"Galatasaray Lisesi’nin önü, “devlet dersinde öldürülenler”in sayısı arttıkça, her cumartesi daha da kalabalıklaştı. Annen, karın, baban ve daha niceleriyle
her hafta fotoğrafının arkasında oturdum. Delikanlılıktan yetişkinliğe geçtiğinde, eşini bulup aynı dala konduğunda, birileri sırtına bir çatal saplamış, tabağından sekemeden yakalanmıştın... Yaka paça
götürüldüğünden bu yana yirmi üç yıl geçti Hüseyin... Kahvaltıların mutlulukla ilişiğinin kesildiği o sabahtan beri, saçılmış o zeytinleri kimse toplamadı, öyle sofralar bir daha hiç neşeyle kurulmadı. Beni soracak olursan, senden sonra boynuma hiç fotoğraf makinesi takmadım."
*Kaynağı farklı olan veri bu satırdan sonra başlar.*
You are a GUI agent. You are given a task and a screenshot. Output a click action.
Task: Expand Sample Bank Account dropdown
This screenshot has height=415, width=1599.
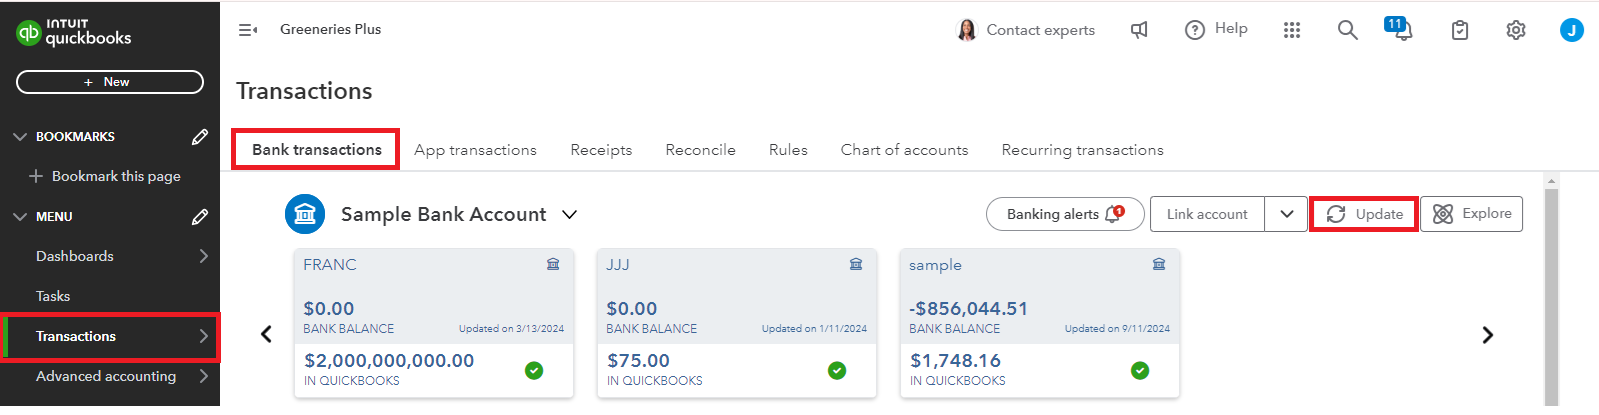pos(569,214)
İlk kitabı elimde vardı ve ince diye yakın zamanda okumuştum. Nasıl da güzeldi... Ağlanacak halimize katıla katıla güldüğüm bir kitap olmuştu benim için. Çocuk gözünden ülkemizde kızlara ve kadınlara verilemeyen değerleri gözlemleyen incecik ama hazmedilmesi zor olan bir kitap yazmış Figen Şakacı. İkinci kitapta da bu etki devam ediyor fakat bu sefer gülmek yerine ağlamak istiyorsunuz. Öncelikle kitap elinizde yoksa tüm seriyi sesli dinleyin derim. Ben malûm kitap fiyatlarından dolayı ikinci ve üçüncü kitabı dinlemeye karar verdim fakat dinlemek daha iyiymiş bunu anladım. Etkisini daha fazla hissetmenize sebep bence. Bu kitapta çocuk olan Hayriye büyümüş, genç bir kadın olarak çıkıyor karşımıza. Bir yere ait olamayan, kendisini etiketlere sığdıramıyan bir kadın Pala Hayriye. Üstelik her şey, tüm zaman, herkes değişse de değişmeyen tek kişi olmanın uyumsuzluğunu, burukluğu da anlatıyor kısacık roman. Seslendiren Canan Çiftel harika seslendirmiş eline sağlık. Tavsiyemdir.
Bütün derdim bir sevgili bulup da koluma takmak değil, bir insanın bir insanı anlayabileceğine inanmak, dışarıda savaşmaktan yorulduğumda içerimde birine yaslanmak, küçücük dünyamda başka biri için de yer açmaktı.